==== The records

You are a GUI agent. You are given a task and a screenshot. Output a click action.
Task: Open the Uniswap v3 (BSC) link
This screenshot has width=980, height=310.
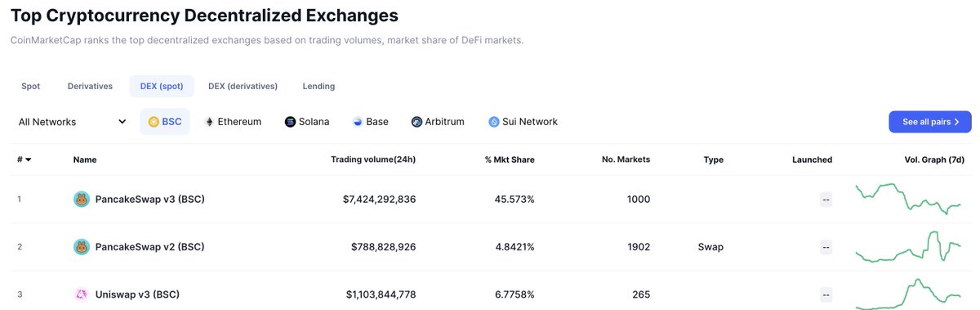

========
==== The records

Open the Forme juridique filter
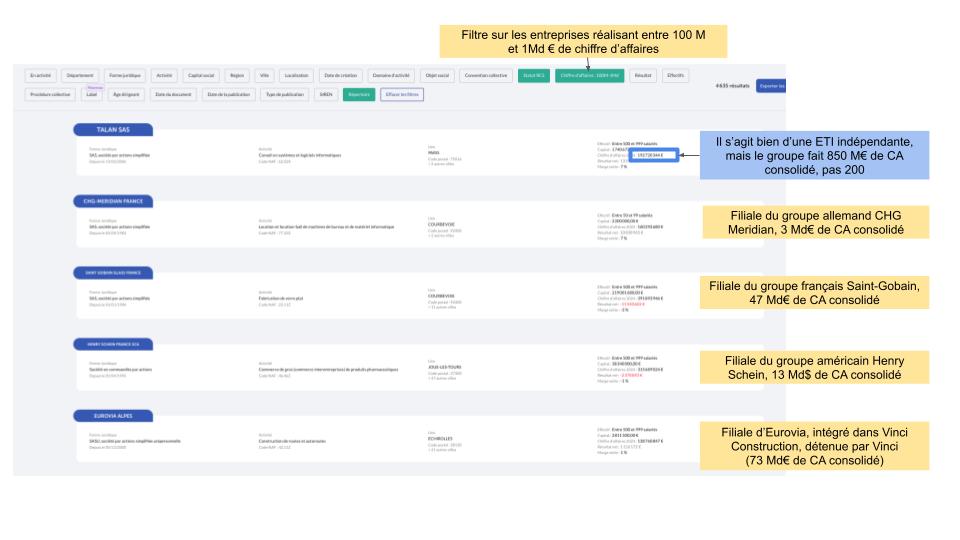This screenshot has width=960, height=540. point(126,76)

========
==== The records

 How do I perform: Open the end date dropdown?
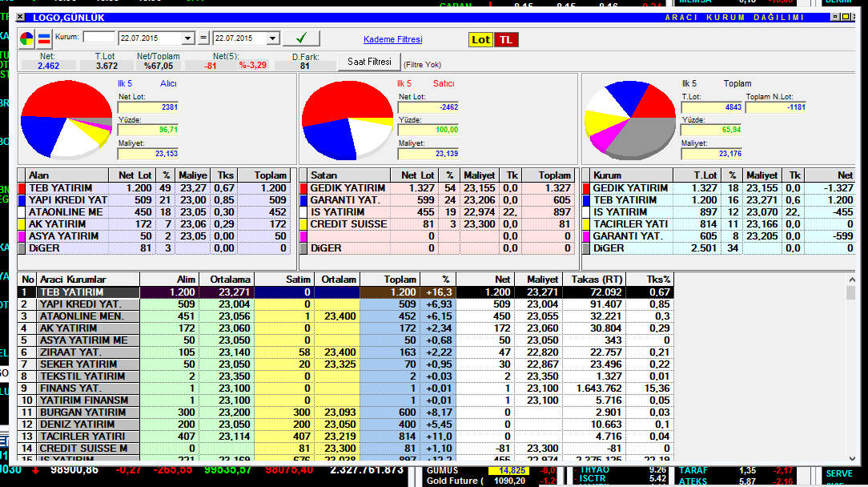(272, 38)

========

**What to work on:** The range runs from the line with "You are a GUI" up to and including the line with "This screenshot has width=980, height=310." in the listing above; please write out exactly those lines and nothing more.

**Answer to this task:**
You are a GUI agent. You are given a task and a screenshot. Output a click action.
Task: Open the Uniswap v3 (BSC) link
This screenshot has width=980, height=310.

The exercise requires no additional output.